▶ [简短练习 1]: 据这篇驳斥科学种族主义的文章,种族现实主义者为何认为瑞文氏图形推理测验对不同文化是公平的?
▶ [简短练习 2]: 请写出这篇驳斥科学种族主义的文章在末句之后的续写内容。

▶ [阅读文章]:
★ ★ ★ ★ ★ ★ ★
驳科学式种族主义 黑人天生智商低 之谬论
驳科学式种族主义 黑人天生智商低 之谬论
以下文章来源于Philosophia 哲学社
一个幽灵,一个科学种族主义的幽灵,在全世界上空游荡。它游荡在网络社区阴暗的夹缝,游荡在美国KKK集会的前线,游荡在学术世界的边缘。它有着许多名字——1980年之前自称「科学种族主义者」的那些人,现在声称信奉「种族现实主义」(race realism)、或者「人类生态多样性」(Human Biop>各种族、特别是白人和黑人之间,有着天生、不可调和、广泛的平均智力差距。[0] 我社之前的一篇推送「种族歧视错在哪」分析了实践的种族主义,如歧视、排挤等行为,但因篇幅所限并未充分回应这种科学假说——而本文准备补充这一点。当然,不是所有实践种族主义的人都认为种族存在先天智力差别;也有人声称,相信先天智力差距存在并不意味着歧视任何个体。但是,二者经常是形影不离的。一位种族现实主义者可能会提出以下论点:
A. 智商 (IQ) 是一个非常可靠的概念(信度很高):同一个人在11岁与77岁时测得的智商有着>0.70的相关性,意味着智商在一生中相对稳定。[1]
B. 现代的一些智商测试,比如瑞文氏图形推理测验 (Ravens Progressive Matrices),因为不需要任何语言和知识,所以对于不同的文化是公平的,具有普世性。[2]
C. 学术界公认,在美国,黑人、白人两组儿童的平均成绩差距约为一个标准差,相当于大约15个智商点(黑人85,白人100)。[3] 在非洲,平均智商更低。
★ ★ ★ ★ ★ ★ ★
▶ [所供数据]:

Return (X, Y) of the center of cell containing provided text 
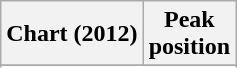
Chart (2012) (72, 34)
Peakposition (189, 34)
Find where the given text appears and provide that cell's center as (x, y) coordinate. 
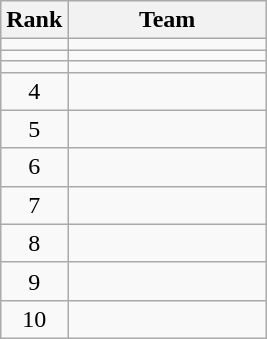
7 (34, 205)
5 (34, 129)
Team (168, 20)
4 (34, 91)
10 (34, 319)
8 (34, 243)
6 (34, 167)
9 (34, 281)
Rank (34, 20)
Output the [x, y] coordinate of the center of the cell containing the given text.  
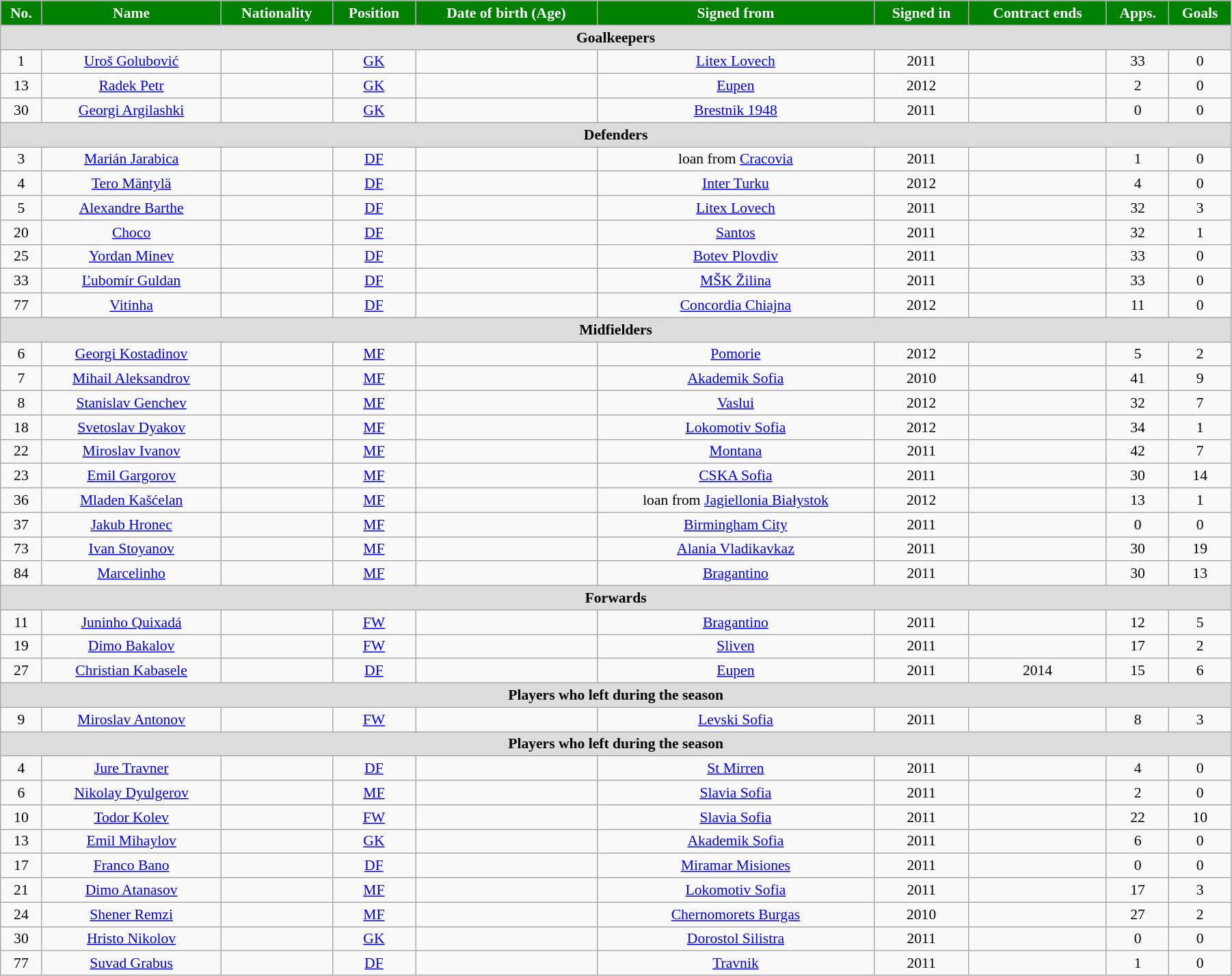
42 [1138, 451]
Miroslav Antonov [131, 719]
12 [1138, 622]
Hristo Nikolov [131, 939]
Date of birth (Age) [507, 13]
Name [131, 13]
Apps. [1138, 13]
18 [21, 427]
Choco [131, 232]
37 [21, 524]
Birmingham City [736, 524]
34 [1138, 427]
Santos [736, 232]
Stanislav Genchev [131, 403]
Todor Kolev [131, 817]
Suvad Grabus [131, 963]
Vitinha [131, 306]
21 [21, 890]
Montana [736, 451]
Emil Mihaylov [131, 841]
Midfielders [616, 330]
Inter Turku [736, 184]
23 [21, 476]
Levski Sofia [736, 719]
Pomorie [736, 354]
Nikolay Dyulgerov [131, 792]
Mladen Kašćelan [131, 500]
Concordia Chiajna [736, 306]
41 [1138, 379]
Radek Petr [131, 86]
36 [21, 500]
Georgi Argilashki [131, 111]
Signed from [736, 13]
Mihail Aleksandrov [131, 379]
Travnik [736, 963]
Ľubomír Guldan [131, 281]
Jakub Hronec [131, 524]
Nationality [276, 13]
loan from Cracovia [736, 159]
Vaslui [736, 403]
24 [21, 914]
Dimo Bakalov [131, 646]
Signed in [922, 13]
Miroslav Ivanov [131, 451]
73 [21, 549]
Franco Bano [131, 866]
Ivan Stoyanov [131, 549]
Dimo Atanasov [131, 890]
Alania Vladikavkaz [736, 549]
Defenders [616, 135]
Christian Kabasele [131, 671]
14 [1201, 476]
Goalkeepers [616, 38]
loan from Jagiellonia Białystok [736, 500]
Goals [1201, 13]
MŠK Žilina [736, 281]
Chernomorets Burgas [736, 914]
Jure Travner [131, 768]
Marián Jarabica [131, 159]
Uroš Golubović [131, 62]
20 [21, 232]
25 [21, 256]
Marcelinho [131, 574]
Dorostol Silistra [736, 939]
Yordan Minev [131, 256]
Forwards [616, 598]
Position [374, 13]
Miramar Misiones [736, 866]
Alexandre Barthe [131, 208]
2014 [1038, 671]
Botev Plovdiv [736, 256]
No. [21, 13]
Sliven [736, 646]
Tero Mäntylä [131, 184]
Svetoslav Dyakov [131, 427]
Shener Remzi [131, 914]
St Mirren [736, 768]
15 [1138, 671]
Juninho Quixadá [131, 622]
Emil Gargorov [131, 476]
Georgi Kostadinov [131, 354]
Contract ends [1038, 13]
84 [21, 574]
CSKA Sofia [736, 476]
Brestnik 1948 [736, 111]
Find where the given text appears and provide that cell's center as (x, y) coordinate. 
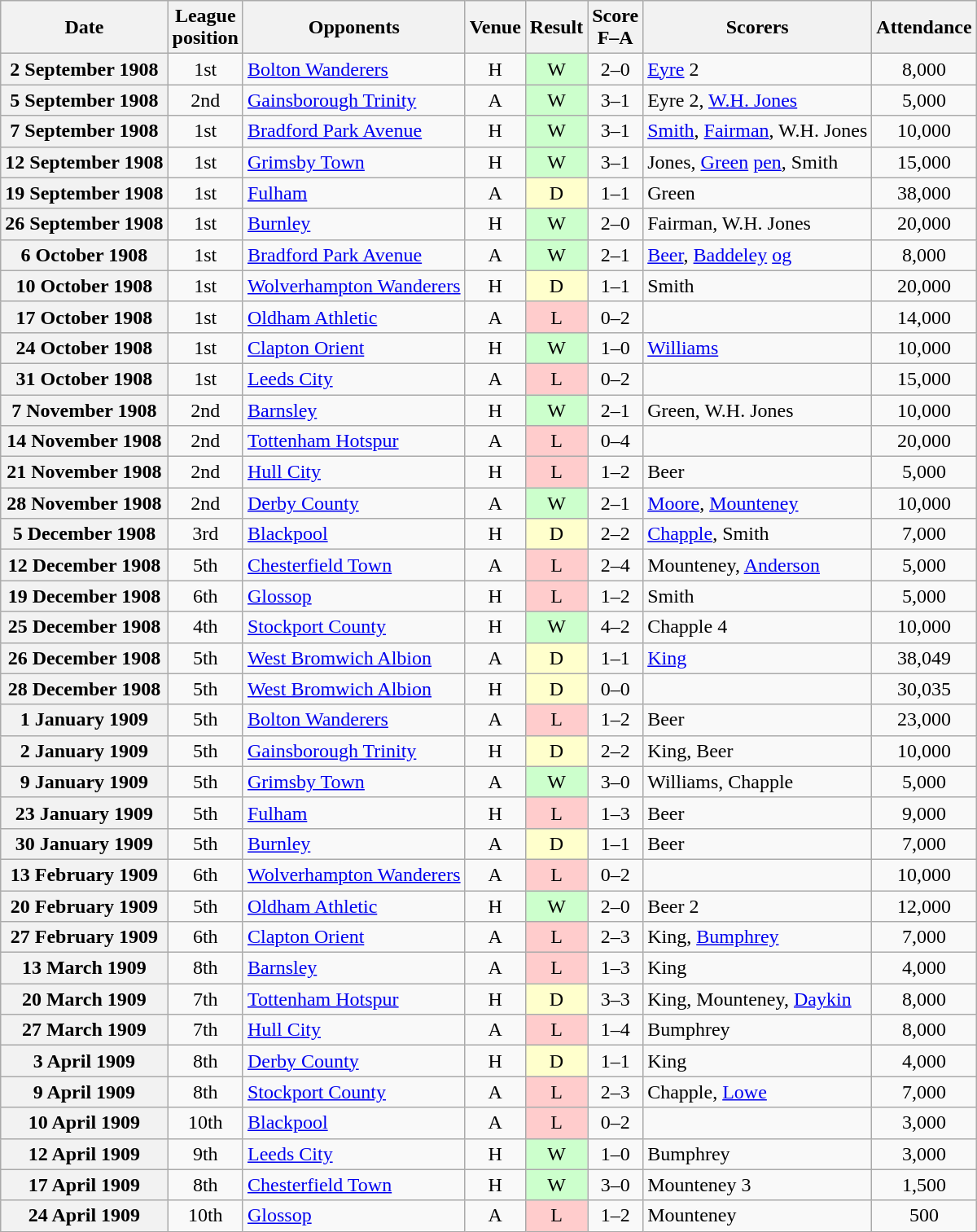
38,049 (924, 658)
Date (85, 28)
1,500 (924, 1185)
9,000 (924, 813)
26 December 1908 (85, 658)
9 April 1909 (85, 1092)
Chapple, Smith (757, 534)
3–3 (616, 999)
25 December 1908 (85, 627)
0–0 (616, 689)
ScoreF–A (616, 28)
6 October 1908 (85, 255)
10 October 1908 (85, 286)
Mounteney (757, 1216)
Eyre 2, W.H. Jones (757, 100)
Green, W.H. Jones (757, 410)
King, Beer (757, 751)
38,000 (924, 193)
Beer 2 (757, 906)
King, Mounteney, Daykin (757, 999)
31 October 1908 (85, 379)
Result (556, 28)
24 October 1908 (85, 348)
Scorers (757, 28)
9th (205, 1154)
5 December 1908 (85, 534)
Fairman, W.H. Jones (757, 224)
1 January 1909 (85, 720)
30 January 1909 (85, 843)
Chapple 4 (757, 627)
3rd (205, 534)
21 November 1908 (85, 472)
12 December 1908 (85, 565)
5 September 1908 (85, 100)
0–4 (616, 441)
3 April 1909 (85, 1061)
12 April 1909 (85, 1154)
2–4 (616, 565)
Leagueposition (205, 28)
Smith, Fairman, W.H. Jones (757, 131)
28 December 1908 (85, 689)
30,035 (924, 689)
13 March 1909 (85, 968)
1–4 (616, 1030)
24 April 1909 (85, 1216)
Beer, Baddeley og (757, 255)
Jones, Green pen, Smith (757, 162)
17 October 1908 (85, 317)
Moore, Mounteney (757, 503)
Venue (495, 28)
27 March 1909 (85, 1030)
7 September 1908 (85, 131)
4–2 (616, 627)
Attendance (924, 28)
9 January 1909 (85, 782)
23 January 1909 (85, 813)
2 September 1908 (85, 69)
14 November 1908 (85, 441)
Opponents (353, 28)
500 (924, 1216)
Mounteney 3 (757, 1185)
28 November 1908 (85, 503)
Green (757, 193)
King, Bumphrey (757, 937)
20 February 1909 (85, 906)
12,000 (924, 906)
10 April 1909 (85, 1123)
4th (205, 627)
12 September 1908 (85, 162)
Chapple, Lowe (757, 1092)
26 September 1908 (85, 224)
7 November 1908 (85, 410)
19 September 1908 (85, 193)
Williams (757, 348)
23,000 (924, 720)
17 April 1909 (85, 1185)
2 January 1909 (85, 751)
Williams, Chapple (757, 782)
19 December 1908 (85, 596)
20 March 1909 (85, 999)
Mounteney, Anderson (757, 565)
14,000 (924, 317)
27 February 1909 (85, 937)
13 February 1909 (85, 874)
Eyre 2 (757, 69)
For the text-containing cell, return its midpoint in (X, Y) coordinate format. 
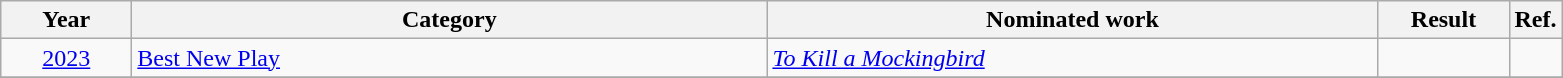
Nominated work (1072, 20)
To Kill a Mockingbird (1072, 58)
Ref. (1536, 20)
2023 (66, 58)
Year (66, 20)
Best New Play (450, 58)
Result (1444, 20)
Category (450, 20)
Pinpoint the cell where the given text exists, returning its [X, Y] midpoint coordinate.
★ ★ ★ ★ ★ ★ ★
▶ [任务结果 1]: 因为瑞文氏图形推理测验不需要任何语言和知识,所以被认为对不同文化公平,具有普世性。

▶ [任务结果 2]:
种族现实主义者们喜欢使用的平均 IQ 地图
D. 收养研究 (adoption study) 显示,即使黑人和白人儿童都在白人中产阶级家庭中长大,黑人儿童还是平均比白人儿童低17个智商点。[4]
E. IQ的遗传度 (Heritability) 很高:在成年人中可以达到70—80%。[5]
F. 正是因为非洲人智力低下才陷入了贫困和落后。因此不能用环境不利来当借口给天生缺陷做辩护。
上述论点里,除了B和F以外,都是准确的。乍看之下,这似乎证实了科学种族主义的核心观点。但是真的是这样吗?本文将从三个角度提出质疑,并对 A-F 论点进行逐条回应:首先是理论方面,分析 IQ 概念的模糊性和智力测试的局限;其次是对上述的收养研究进行梳理和解释;最后是对于种族划分、科学话语与权力等预设前提的反思。需要注意的是,本文并没有试图证明不同群体之间完全没有基因上的智力差异 —— 这远远超出了本文范围。
本文的目的更为狭窄:指出现有的研究结果并不完备,不足以支撑科学种族主义的观点,且其前提假设也非常可疑。
智商的理论误区:
IQ与资本主义社会
智商在普遍观念中似乎是天生、客观、不变的,但事实上远非如此。我们首先追根溯源,从智商概念本身切入。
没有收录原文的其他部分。